Former U.S. officials have warned of tech companies like Baidu that have connections to the Communist regime. "Whether de facto or de jure, such giants can in some important respects or for some purposes act as arms of the state—or, more precisely, the Chinese Communist Party, to which the Chinese state apparatus is itself subordinate," Christopher Ford, the assistant secretary of state for international security and nonproliferation, has said.

"There is no major Chinese company, whether officially state-owned or publicly traded that does not take direction at a fundamental level from the Chinese Communist Party in Beijing," a senior Trump administration official told the Free Beacon.

American Bridge has been a top political group on the left for years. Its nonprofit arm, which hides its funders, reported receiving $8.2 million in contributions and grants on its 2018 tax forms, as reported by the Center for Responsive Politics. Its funds were primarily gathered from 29 anonymous six-figure donations. In addition to the Baidu stock, it also reported noncash gifts of Sonic Corporation stocks valued at $74,349 and publicly traded stock valued at $743,558.

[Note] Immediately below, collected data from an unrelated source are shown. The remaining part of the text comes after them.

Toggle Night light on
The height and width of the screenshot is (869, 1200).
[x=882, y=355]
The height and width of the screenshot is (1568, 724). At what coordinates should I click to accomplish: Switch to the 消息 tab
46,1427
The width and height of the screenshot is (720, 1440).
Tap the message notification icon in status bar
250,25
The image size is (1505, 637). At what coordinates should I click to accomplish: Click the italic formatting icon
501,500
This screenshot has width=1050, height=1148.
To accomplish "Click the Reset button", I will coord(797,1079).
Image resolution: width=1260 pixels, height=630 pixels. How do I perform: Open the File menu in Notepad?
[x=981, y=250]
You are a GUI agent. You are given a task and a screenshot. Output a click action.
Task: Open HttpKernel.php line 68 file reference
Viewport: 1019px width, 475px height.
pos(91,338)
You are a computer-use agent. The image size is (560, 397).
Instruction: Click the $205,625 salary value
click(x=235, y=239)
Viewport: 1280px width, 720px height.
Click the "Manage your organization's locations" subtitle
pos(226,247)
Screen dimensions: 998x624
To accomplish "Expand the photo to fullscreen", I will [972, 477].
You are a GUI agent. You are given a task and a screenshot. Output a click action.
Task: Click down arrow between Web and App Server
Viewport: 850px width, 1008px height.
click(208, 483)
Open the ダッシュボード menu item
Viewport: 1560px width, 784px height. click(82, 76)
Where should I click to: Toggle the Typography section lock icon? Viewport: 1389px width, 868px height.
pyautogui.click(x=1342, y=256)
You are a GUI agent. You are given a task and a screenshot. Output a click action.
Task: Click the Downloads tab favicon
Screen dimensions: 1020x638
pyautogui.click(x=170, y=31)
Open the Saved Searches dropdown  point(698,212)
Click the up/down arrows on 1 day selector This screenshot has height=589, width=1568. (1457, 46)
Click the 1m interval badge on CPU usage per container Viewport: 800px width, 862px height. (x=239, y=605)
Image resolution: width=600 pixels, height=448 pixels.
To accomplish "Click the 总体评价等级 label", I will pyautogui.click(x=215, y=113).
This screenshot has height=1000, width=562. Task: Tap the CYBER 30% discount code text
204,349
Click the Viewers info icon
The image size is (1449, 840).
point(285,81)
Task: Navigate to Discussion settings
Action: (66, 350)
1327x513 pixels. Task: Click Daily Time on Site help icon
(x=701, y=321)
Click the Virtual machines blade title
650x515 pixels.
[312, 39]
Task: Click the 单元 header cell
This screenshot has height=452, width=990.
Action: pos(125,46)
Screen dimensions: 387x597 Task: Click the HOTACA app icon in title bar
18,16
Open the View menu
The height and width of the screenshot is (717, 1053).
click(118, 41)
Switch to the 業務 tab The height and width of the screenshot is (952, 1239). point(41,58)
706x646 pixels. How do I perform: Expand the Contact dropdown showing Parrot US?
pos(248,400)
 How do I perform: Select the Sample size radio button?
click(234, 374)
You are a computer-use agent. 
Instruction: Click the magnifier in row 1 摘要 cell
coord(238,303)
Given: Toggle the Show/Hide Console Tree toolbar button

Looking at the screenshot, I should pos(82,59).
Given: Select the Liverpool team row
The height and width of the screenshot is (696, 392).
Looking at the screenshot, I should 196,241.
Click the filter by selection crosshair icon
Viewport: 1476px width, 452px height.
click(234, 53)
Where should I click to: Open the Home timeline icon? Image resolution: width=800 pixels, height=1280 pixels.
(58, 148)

While American Bridge's nonprofit hides its donors, the group's super PAC is required to disclose its funders. The PAC has so far raised $23 million for the 2020 elections, including $2 million from billionaire financier George Soros. The nonprofit arm has passed $4.3 million to its PAC this cycle.

The PAC has spent at least $6.3 million on attack ads slamming Trump's response to coronavirus in the battleground states of Michigan, Pennsylvania, and Wisconsin. It also recently announced that it will partner with pro-Biden super PAC Unite the Country to form a $175 million effort against Trump. The groups will collaborate on research, polling, and ad buys. Unite the Country's founders also established Future Majority, a Democratic dark money strategy center that plans to spend $60 million on the 2020 elections.

Confidential documents obtained by the Free Beacon in early 2017 showed that American Bridge planned to cement itself "as the standard bearer of opposition research" by being at the "epicenter of Democrats' work to regain power."

"With 20,000 hours of video, 289 candidate research books, and the largest available archive of Trump research in the Democratic Party, we are uniquely prepared to take on the Trump administration, defeat Republicans who enable it, and rebuild progressive power in the states," Brock's memo states.